- Text excerpt
┌──
Excess weight has been a perennial American problem for decades. Many of us have fallen into the trap of moving too little and eating too much.

The Record-Eagle’s 8th annual TC Trimdown has begun. The event is a team-based weight loss effort. It’s too late to join this year’s iteration of the TC Trimdown.

But helping people lose weight is big business in America, and there are plenty of weight-loss programs to choose from. So get a book, look online or invest in a guided commercial weight-loss program. Or investigate Munson Healthcare’s Healthy Weight options. A good place to start is shapeupnorth.com, an online resource for creating and maintaining a health lifestyle.

Support via app, class or physician can help keep any weight-loss program on track. But some would say that losing excess weight is essentially a personal battle.

Everyone’s struggle with weight is a little different. We each face unique factors that contribute to our own personal fear of the scale.

This was driven home to me decades ago one clear morning in a city several states west of Michigan.
└──
- Supplied records
┌──
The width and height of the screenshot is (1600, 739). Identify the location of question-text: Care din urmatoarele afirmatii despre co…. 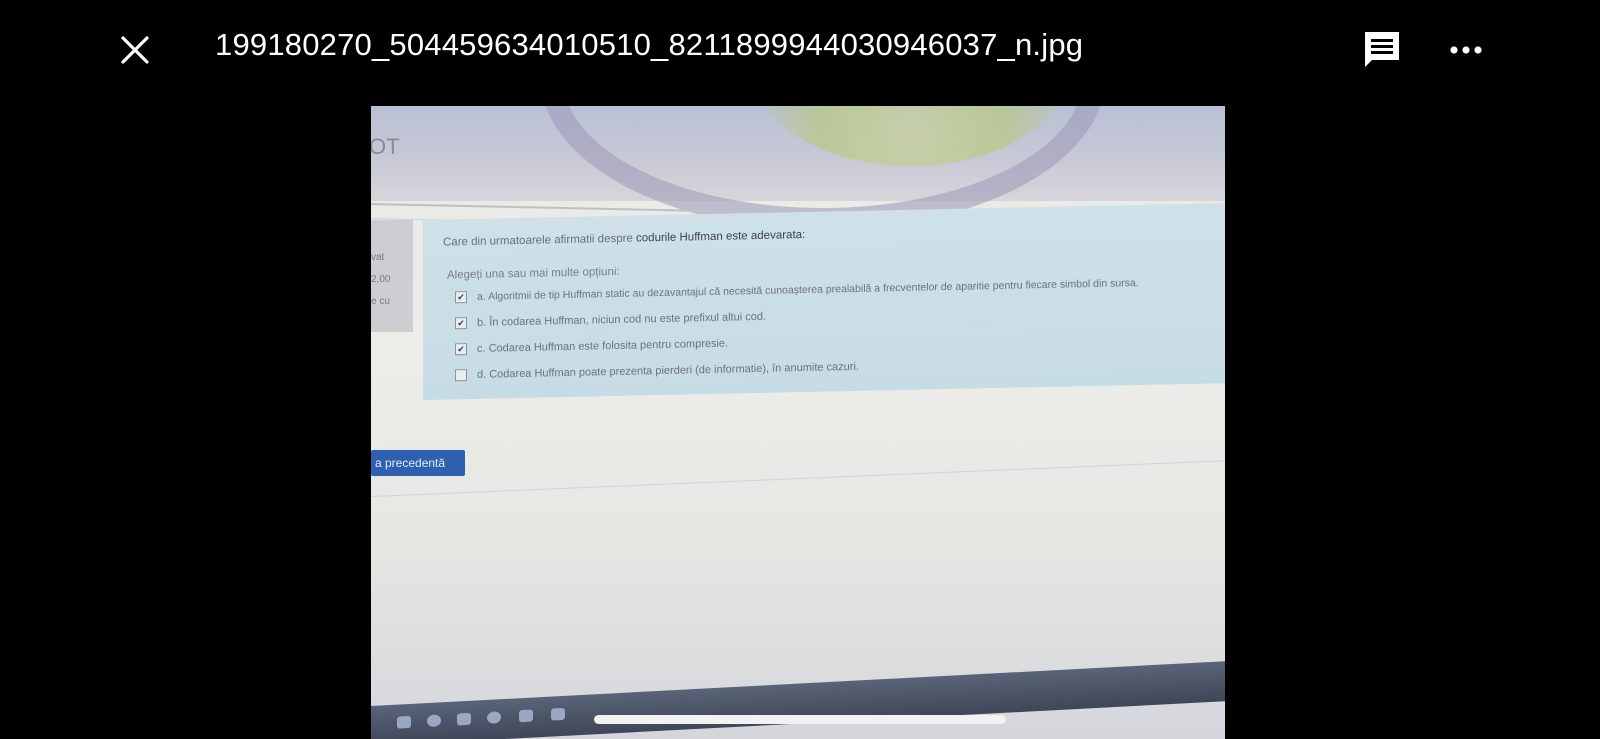
(624, 239).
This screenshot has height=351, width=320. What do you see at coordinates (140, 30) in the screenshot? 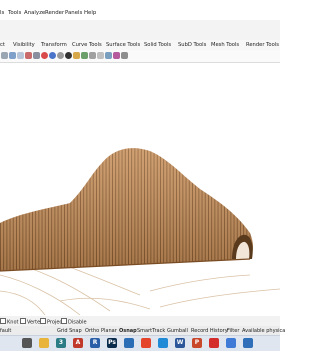
I see `command-area` at bounding box center [140, 30].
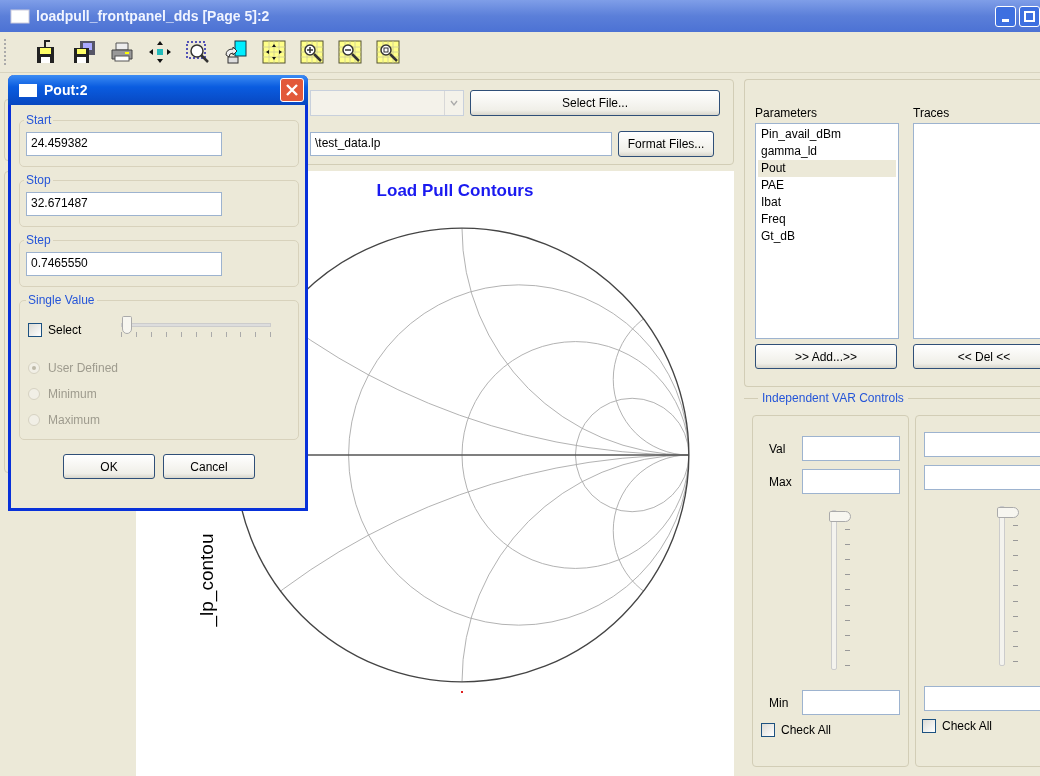 The height and width of the screenshot is (776, 1040). Describe the element at coordinates (779, 702) in the screenshot. I see `field-label: Min` at that location.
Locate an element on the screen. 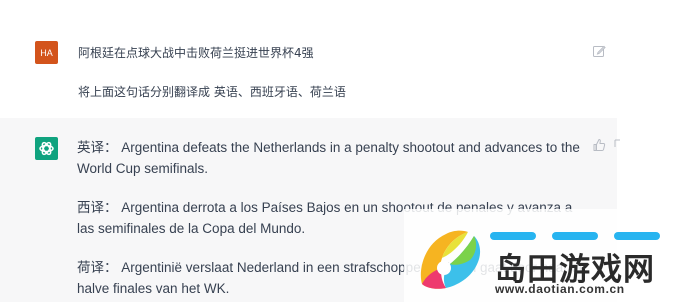  translation-label: 荷译： is located at coordinates (98, 268).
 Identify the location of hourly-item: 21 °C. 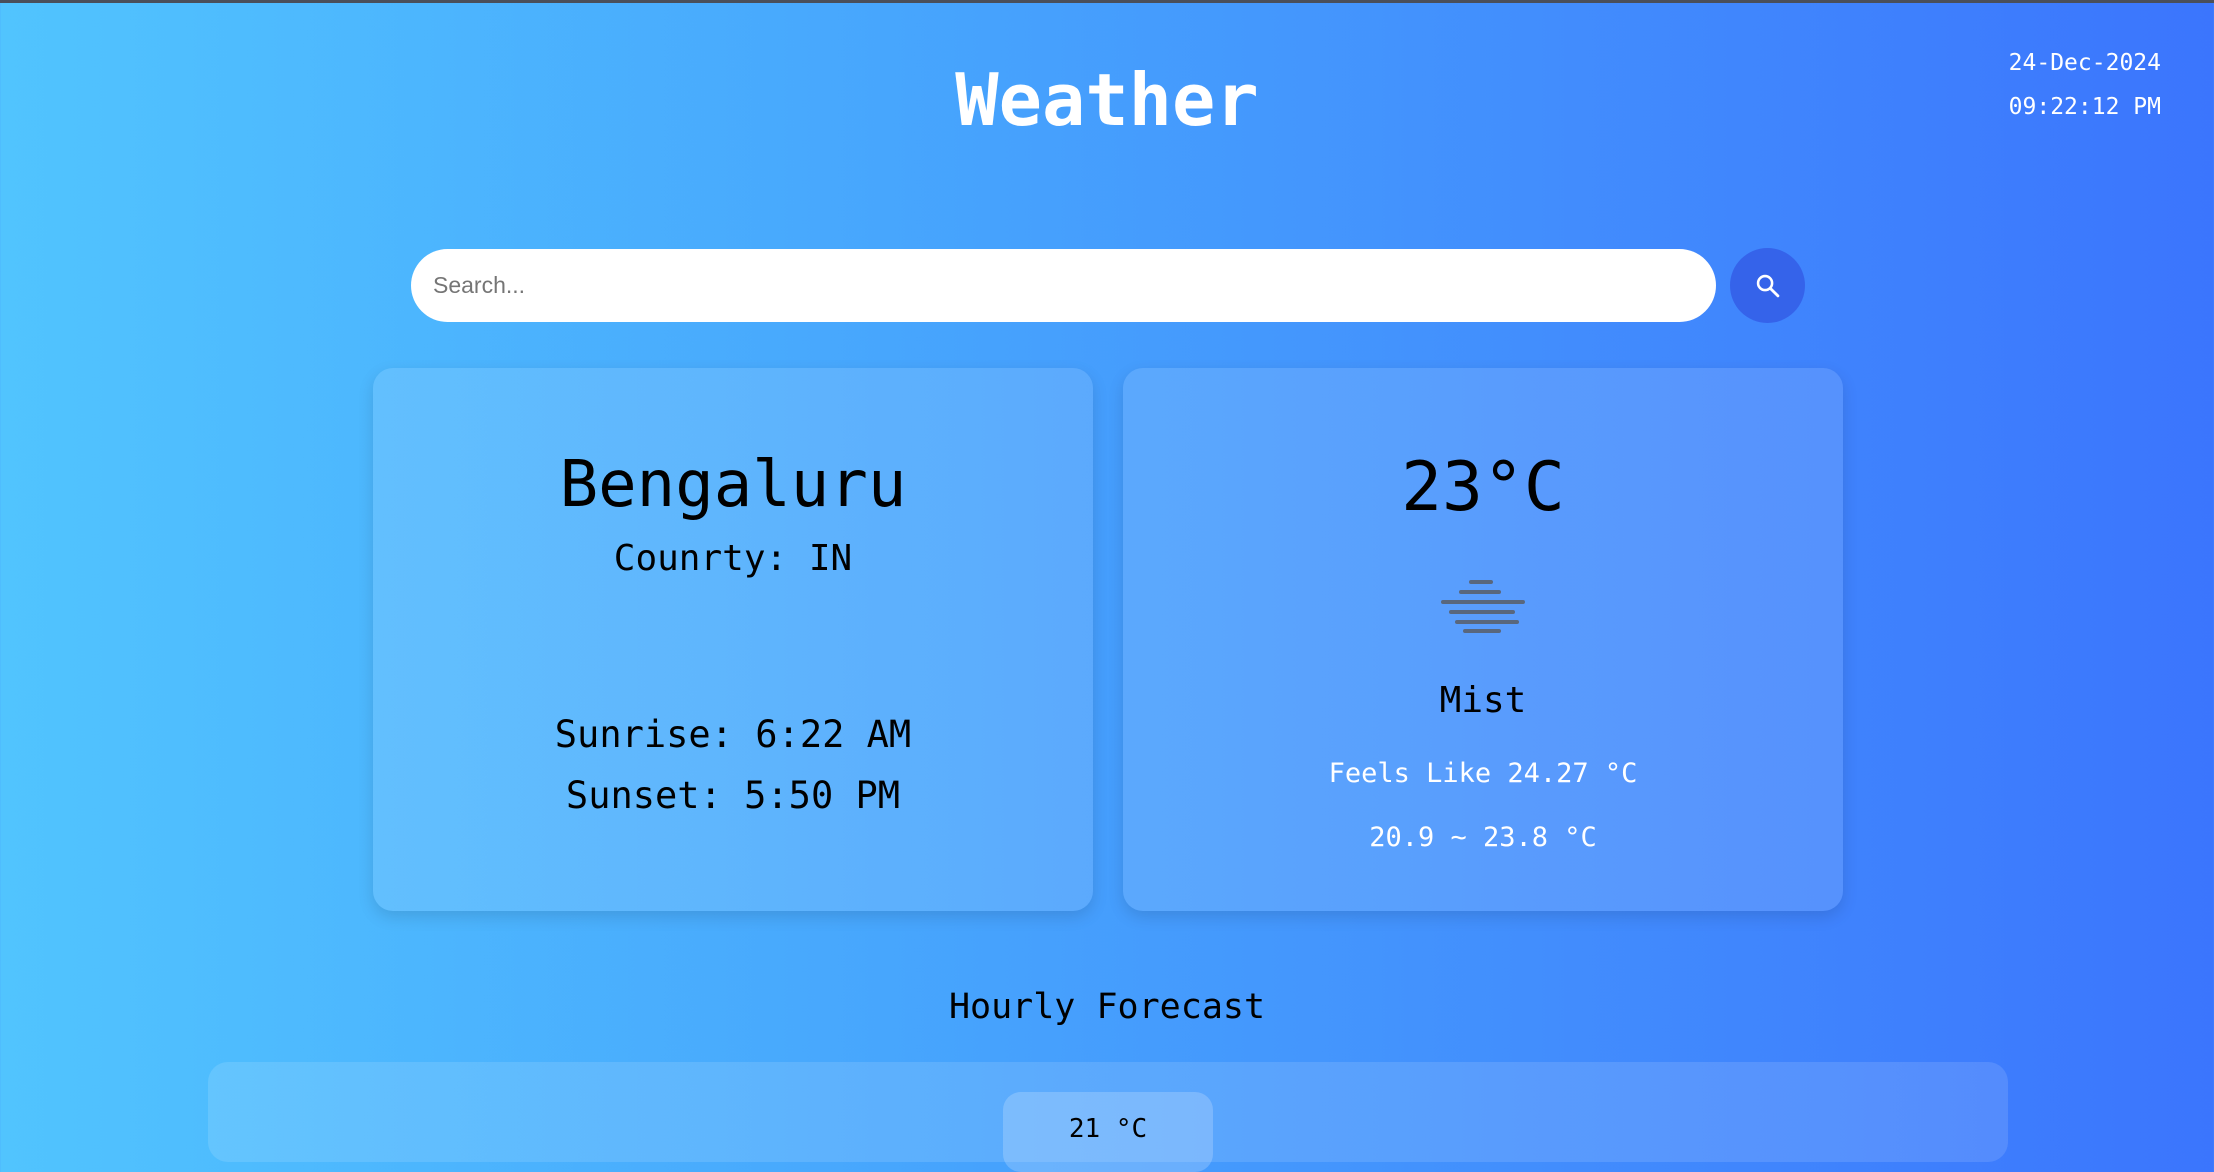
(1108, 1132).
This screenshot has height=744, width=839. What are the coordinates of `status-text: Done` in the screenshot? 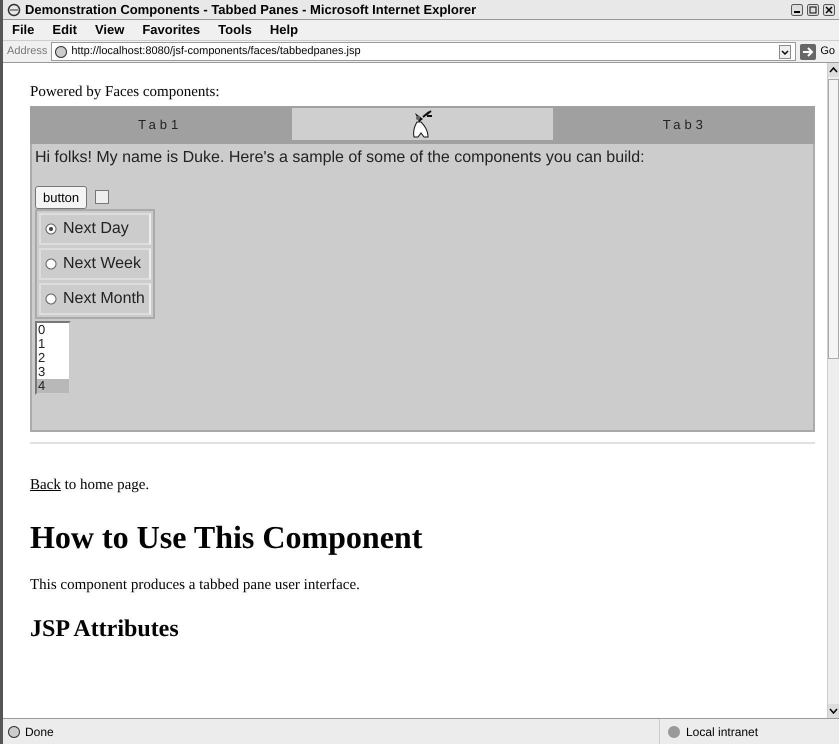 It's located at (40, 732).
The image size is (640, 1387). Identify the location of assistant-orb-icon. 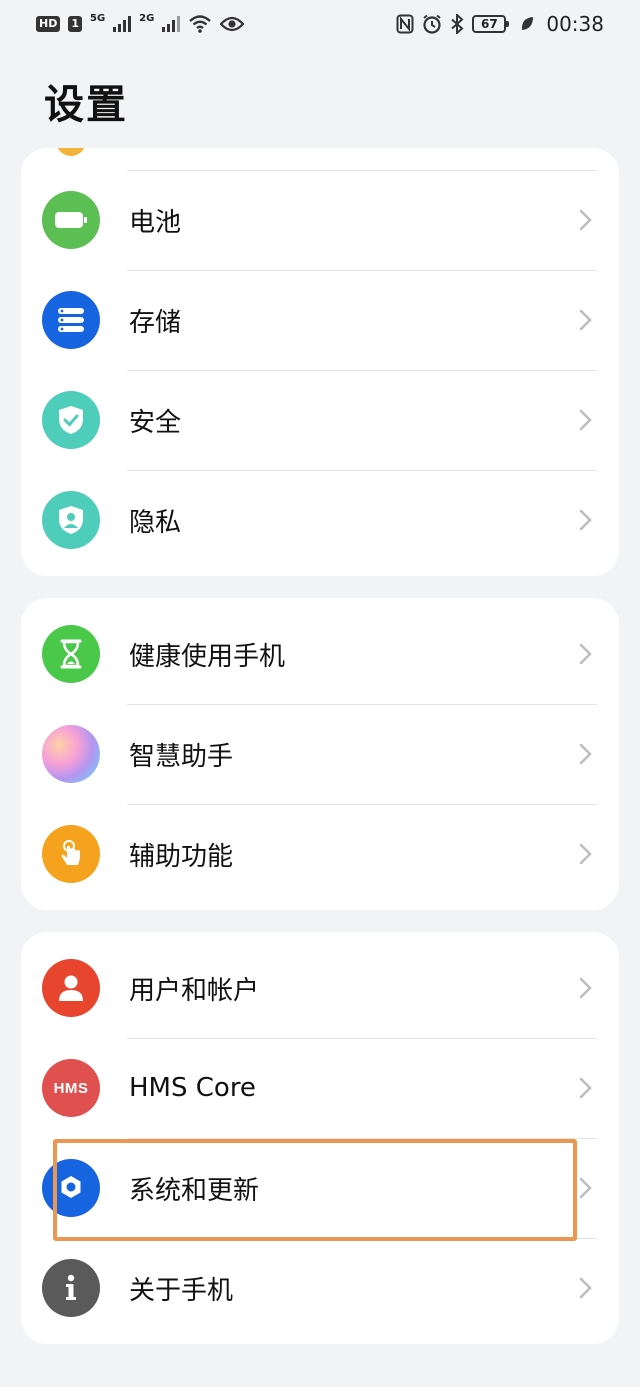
└──
- Work to complete
a: Answer these questions on the weight-loss column:
(i) Which annual edition of the TC Trimdown has begun?
(ii) What website does the column name as a good place to start?
(iii) Where was the writer on the clear morning mentioned at the end?
b: Can you copy the part of the rows that runs from their first line through the line containing "(624, 239).", with both ends included and the pictures left out?
The rows are unrelated to the column on weight loss.

- Responses in order
a:
(i) The 8th annual TC Trimdown.
(ii) shapeupnorth.com.
(iii) In a city several states west of Michigan.

b:
The width and height of the screenshot is (1600, 739). Identify the location of question-text: Care din urmatoarele afirmatii despre co…. 
(624, 239).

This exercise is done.